Hawaii Bowl can make a difference
By Ferd Lewis
When Ben Gottschalk, a top 15-ranked center, sat down in his Southern California home to watch the Sheraton Hawai'i Bowl on TV, it was because of an interest in the University of Nevada, where he had just taken a recruiting visit.
But after glimpsing Southern Methodist University's 45-10 demolition of the Wolf Pack on Christmas Eve, Gottschalk warmed to a new possibility: the Mustangs.
That was all the opening SMU offensive line coach Adrian Klemm needed to swoop in and secure what Gottschalk's high school coaches said was commitment in advance of Wednesday's national signing day.
Every year coaches tout the benefits of being on TV during the bowl season and the games report how many households tuned in. But Gottschalk's turnaround helps put into 6-foot, 4-inch, 265-pound perspective what appearing in the Hawai'i Bowl — and doing well — can mean.
And, on the flip side, what getting embarrassed can do, too.
Because of its backyard familiarity, it is easy for folks here to look at the Hawai'i Bowl as just another in a long parade of holiday season bowl games. A game with one-day-a-year relevance. But a month later, the Hawai'i Bowl's impact endures, as both of the most recent participants can attest.
SMU coach June Jones, speaking in general terms since NCAA rules prohibit discussing prospective recruits until after signing, said the Hawai'i Bowl's visibility was "huge for our program." The Mustangs' first bowl appearance in 25 years and the lopsided result opened a lot of eyes "as I knew it would from the time I spent at (UH)," Jones said.
Indeed, Jones was among those who early on sought a bowl game here after his 9-3 team of 2001 was passed over for the postseason.
But if Jones' Mustangs are the poster program for the benefits of a good showing in the Hawai'i Bowl, then consider their victims, the Nevada Wolf Pack.
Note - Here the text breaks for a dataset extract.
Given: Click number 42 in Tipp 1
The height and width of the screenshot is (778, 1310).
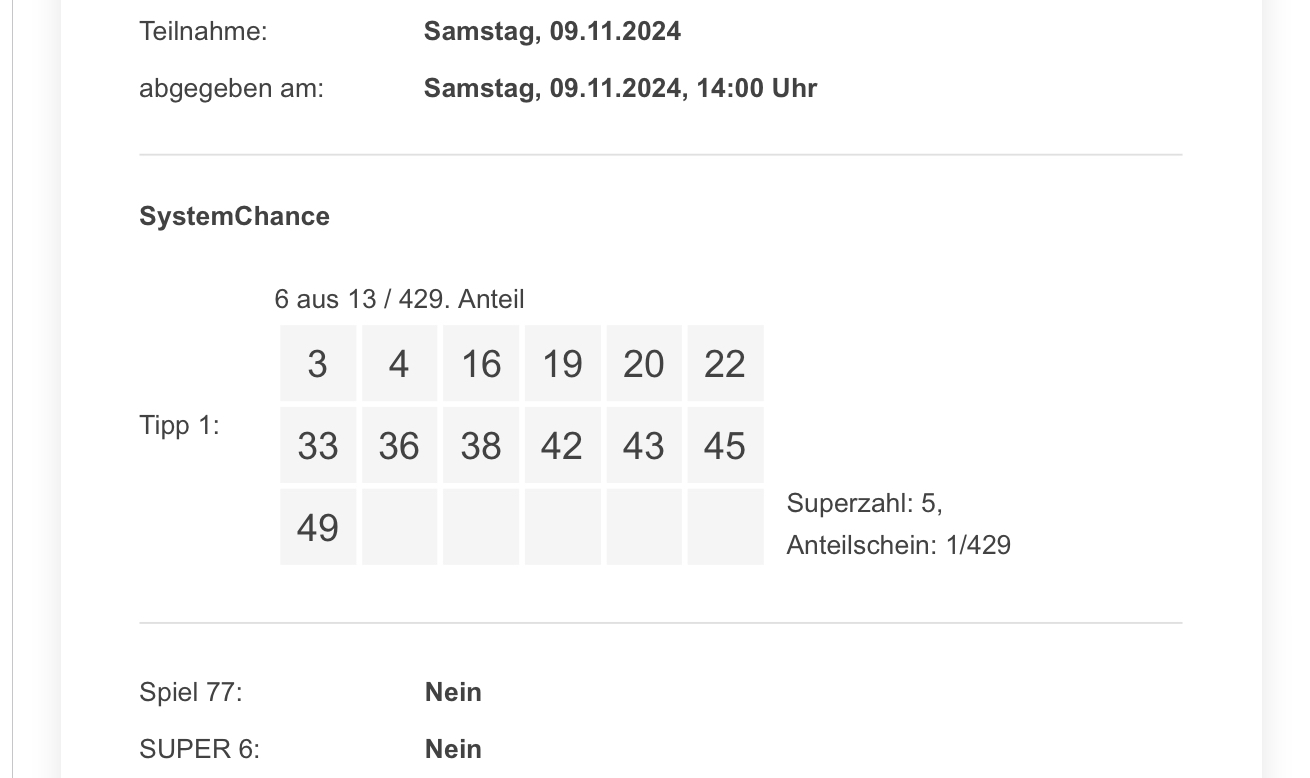Looking at the screenshot, I should pos(562,445).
The Reno Gazette-Journal reported yesterday the red-faced loss by the Wolf Pack was a factor in what it said was a win-or-else ultimatum for 2010 delivered to head coach Chris Ault shortly after the debacle. "We can't have those type of performances (such as the Hawai'i Bowl)," the paper quoted athletic director Cary Groth as saying.
All of which should assure that the next pair of participants will take their appearance here even more seriously.